An aluminium engine of 2,1 litres capacity was of narrow-V configuration
with a shaft-driven overhead camshaft. The Lambda was the first Lancia
to have four-wheel brakes and independent front-suspension. This used
a ‘sliding-pillar’ design where the wheel slides up and down
on the king pin, supported on a coil spring and with a built-in telescopic
shock-absorber.
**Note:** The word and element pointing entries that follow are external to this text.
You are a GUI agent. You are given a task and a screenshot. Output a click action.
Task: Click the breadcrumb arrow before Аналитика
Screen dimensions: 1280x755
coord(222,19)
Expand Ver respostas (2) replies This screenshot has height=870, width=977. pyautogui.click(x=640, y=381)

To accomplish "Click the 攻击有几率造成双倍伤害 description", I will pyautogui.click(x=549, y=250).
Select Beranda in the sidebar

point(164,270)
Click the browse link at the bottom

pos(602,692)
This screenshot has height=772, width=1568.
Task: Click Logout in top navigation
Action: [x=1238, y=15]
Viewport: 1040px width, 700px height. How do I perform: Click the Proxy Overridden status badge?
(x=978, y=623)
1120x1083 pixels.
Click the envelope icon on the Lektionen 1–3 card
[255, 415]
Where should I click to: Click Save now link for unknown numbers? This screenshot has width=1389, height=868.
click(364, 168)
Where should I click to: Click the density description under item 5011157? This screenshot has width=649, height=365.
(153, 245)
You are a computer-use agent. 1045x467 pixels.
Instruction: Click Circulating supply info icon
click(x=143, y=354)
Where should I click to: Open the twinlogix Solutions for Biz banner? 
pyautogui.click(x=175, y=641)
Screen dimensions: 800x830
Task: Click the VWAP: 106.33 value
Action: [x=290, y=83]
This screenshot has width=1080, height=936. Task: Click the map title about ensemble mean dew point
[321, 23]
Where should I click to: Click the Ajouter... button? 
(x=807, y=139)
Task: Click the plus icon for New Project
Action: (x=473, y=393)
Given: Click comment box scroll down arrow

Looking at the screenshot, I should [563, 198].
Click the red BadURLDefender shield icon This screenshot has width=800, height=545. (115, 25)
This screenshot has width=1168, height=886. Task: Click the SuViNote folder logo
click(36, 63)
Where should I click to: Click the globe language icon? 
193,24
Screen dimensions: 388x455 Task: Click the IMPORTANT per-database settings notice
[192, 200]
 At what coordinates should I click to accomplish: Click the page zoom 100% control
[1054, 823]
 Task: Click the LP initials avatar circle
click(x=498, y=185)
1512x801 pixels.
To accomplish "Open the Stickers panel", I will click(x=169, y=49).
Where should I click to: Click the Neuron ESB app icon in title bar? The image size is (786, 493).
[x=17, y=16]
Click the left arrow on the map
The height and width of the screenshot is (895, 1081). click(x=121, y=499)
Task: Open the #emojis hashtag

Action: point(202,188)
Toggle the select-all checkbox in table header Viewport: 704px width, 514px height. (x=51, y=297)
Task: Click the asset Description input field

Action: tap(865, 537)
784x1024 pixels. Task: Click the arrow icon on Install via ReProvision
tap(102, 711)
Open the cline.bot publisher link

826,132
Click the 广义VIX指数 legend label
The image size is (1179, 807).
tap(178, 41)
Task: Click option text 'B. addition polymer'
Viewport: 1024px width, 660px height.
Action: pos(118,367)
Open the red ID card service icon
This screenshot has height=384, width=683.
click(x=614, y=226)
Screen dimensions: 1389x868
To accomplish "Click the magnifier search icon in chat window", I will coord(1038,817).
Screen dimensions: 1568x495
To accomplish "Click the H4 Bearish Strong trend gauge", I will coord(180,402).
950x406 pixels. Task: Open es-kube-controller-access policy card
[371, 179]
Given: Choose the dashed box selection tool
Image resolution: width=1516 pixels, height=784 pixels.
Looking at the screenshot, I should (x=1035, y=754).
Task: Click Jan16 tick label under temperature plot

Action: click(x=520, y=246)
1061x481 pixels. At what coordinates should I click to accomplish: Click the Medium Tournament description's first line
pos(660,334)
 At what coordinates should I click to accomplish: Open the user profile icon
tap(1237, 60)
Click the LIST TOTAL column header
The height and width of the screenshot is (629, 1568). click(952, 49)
It combines a minimum of unsprung weight with a perfect
vertical movement and is found on all Lancias till the late 1950s.
|Four door unitary ‘Torpedo’,
from the 8th series reduced to a platformchassis.
Aluminium V4 with an inclined angle of 13° and an overhead camshaft,
2120 cc. 49 pk, 2370 cc. 60 pk, 2570 cc. 69 pk.
Three speed, from 1925 four speed.
Beaded edge, from 1928 15x50 ‘normale’ Michelin tyres.
3100 mm and 3450 mm.
Approximately 1225 kg.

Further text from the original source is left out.